Exercise goal:
Scan the records below, and wherever a line has the word "will", pull it out.

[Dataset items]
---------------
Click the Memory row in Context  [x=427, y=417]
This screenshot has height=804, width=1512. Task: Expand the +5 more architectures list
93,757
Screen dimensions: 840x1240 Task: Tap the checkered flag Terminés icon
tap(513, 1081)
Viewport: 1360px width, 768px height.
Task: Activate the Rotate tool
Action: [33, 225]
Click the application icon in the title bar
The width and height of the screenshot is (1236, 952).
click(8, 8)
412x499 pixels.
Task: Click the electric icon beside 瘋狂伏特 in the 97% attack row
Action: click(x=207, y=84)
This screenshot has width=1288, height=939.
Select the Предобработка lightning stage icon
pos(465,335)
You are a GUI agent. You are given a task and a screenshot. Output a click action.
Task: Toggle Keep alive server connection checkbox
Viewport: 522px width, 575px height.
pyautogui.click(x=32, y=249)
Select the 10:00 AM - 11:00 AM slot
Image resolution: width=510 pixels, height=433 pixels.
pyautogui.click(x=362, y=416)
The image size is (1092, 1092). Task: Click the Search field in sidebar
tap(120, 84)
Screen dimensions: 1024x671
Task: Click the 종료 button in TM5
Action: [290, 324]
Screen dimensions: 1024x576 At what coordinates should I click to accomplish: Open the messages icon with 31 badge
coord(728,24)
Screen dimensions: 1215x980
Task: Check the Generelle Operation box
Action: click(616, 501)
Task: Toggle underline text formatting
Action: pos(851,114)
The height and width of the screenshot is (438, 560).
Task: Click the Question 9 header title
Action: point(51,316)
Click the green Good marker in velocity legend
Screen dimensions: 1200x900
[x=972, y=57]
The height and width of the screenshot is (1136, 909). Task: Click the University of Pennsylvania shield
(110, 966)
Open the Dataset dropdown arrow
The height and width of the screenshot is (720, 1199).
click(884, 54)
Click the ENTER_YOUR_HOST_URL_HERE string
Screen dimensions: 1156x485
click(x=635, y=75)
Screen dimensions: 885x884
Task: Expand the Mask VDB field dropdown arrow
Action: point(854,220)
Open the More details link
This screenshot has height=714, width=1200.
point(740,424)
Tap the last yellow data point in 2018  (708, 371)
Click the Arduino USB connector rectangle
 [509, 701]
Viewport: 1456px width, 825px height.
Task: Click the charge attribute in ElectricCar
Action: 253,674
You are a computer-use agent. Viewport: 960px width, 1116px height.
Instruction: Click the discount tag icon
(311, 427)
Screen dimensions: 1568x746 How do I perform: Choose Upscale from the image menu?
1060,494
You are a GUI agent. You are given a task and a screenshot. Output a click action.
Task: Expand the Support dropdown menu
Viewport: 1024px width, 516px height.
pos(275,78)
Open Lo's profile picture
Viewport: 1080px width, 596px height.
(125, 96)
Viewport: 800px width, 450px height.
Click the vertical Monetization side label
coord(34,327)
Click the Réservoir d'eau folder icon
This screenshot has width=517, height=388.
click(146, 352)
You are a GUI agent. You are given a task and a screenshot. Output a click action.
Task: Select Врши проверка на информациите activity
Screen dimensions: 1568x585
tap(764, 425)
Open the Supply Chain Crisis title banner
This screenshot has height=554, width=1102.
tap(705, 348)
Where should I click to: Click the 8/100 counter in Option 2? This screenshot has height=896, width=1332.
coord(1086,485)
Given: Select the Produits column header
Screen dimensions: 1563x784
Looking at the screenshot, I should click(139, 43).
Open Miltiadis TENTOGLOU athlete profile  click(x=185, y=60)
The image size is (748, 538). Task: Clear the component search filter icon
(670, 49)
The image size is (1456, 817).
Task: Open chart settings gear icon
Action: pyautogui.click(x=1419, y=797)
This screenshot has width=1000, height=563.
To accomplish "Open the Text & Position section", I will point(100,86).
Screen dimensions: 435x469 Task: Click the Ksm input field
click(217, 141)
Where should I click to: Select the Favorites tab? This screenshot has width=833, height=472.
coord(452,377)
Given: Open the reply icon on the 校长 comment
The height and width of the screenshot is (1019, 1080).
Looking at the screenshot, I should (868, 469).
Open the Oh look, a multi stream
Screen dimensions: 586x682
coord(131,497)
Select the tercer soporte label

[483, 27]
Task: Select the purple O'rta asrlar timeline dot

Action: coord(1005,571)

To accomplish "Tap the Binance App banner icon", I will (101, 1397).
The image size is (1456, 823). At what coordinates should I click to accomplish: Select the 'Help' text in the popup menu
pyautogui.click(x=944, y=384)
---------------
Solution to the exercise:
To accomplish "Open the Text & Position section", I will point(100,86).
To accomplish "Tap the Binance App banner icon", I will (101, 1397).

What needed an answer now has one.